Das System kombiniert eine Flotte aus 23 rückspeisefähigen Nissan Leaf Elektroautos, eine 400 kW PV-Anlage und einen stationären Batteriespeicher mit einer Kapazität von 560 kWh. Im Jahr 2022 konnte Wallbox seine CO2-Emissionen damit um 73 Tonnen und seine Energiekosten um über 40 Prozent senken. Zusätzlich ermöglichte Sirius durch die flexible und intelligente Gestaltung der dezentralen Energiequellen eine Kosteneinsparung einer halben Million Euro gegenüber dem Netzausbau.
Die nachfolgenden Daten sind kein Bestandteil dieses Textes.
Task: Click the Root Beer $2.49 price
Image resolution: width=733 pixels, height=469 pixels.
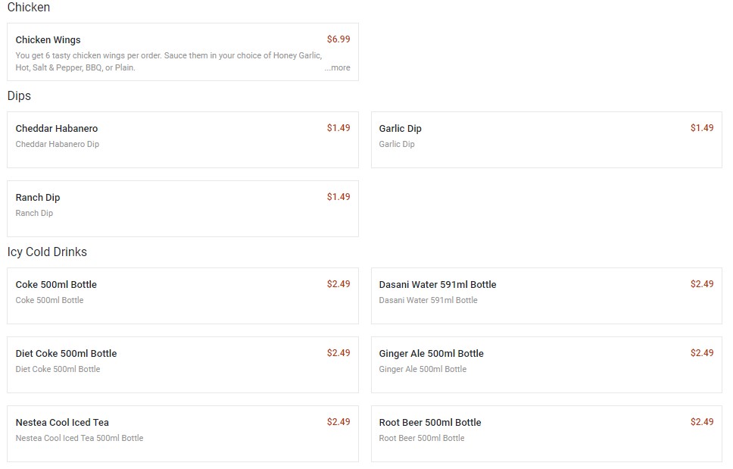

Intelligenteres Verteilnetz in Bobritzsch-Hilbbersdorf

Eine weitere beispielhafte Initiative, die mit dem The smarter E Award gewürdigt wurde, ist das Projekt „FlexNet EkO“ der Maschinenfabrik Reinhausen GmbH (Deutschland). Im sächsischen Bobritzsch-Hilbbersdorf wird der Weg zu intelligenteren und umweltfreundlicheren Verteilnetzen bereitet. In Zusammenarbeit mit Mitnetz Strom und regionalen Forschungsexperten zeigt die Maschinenfabrik Reinhausen, wie Netzbetreiber größere Anteile Erneuerbarer Energien einbinden, Spannung und Frequenz stabilisieren sowie die Netzfunktion ganzheitlich verbessern können.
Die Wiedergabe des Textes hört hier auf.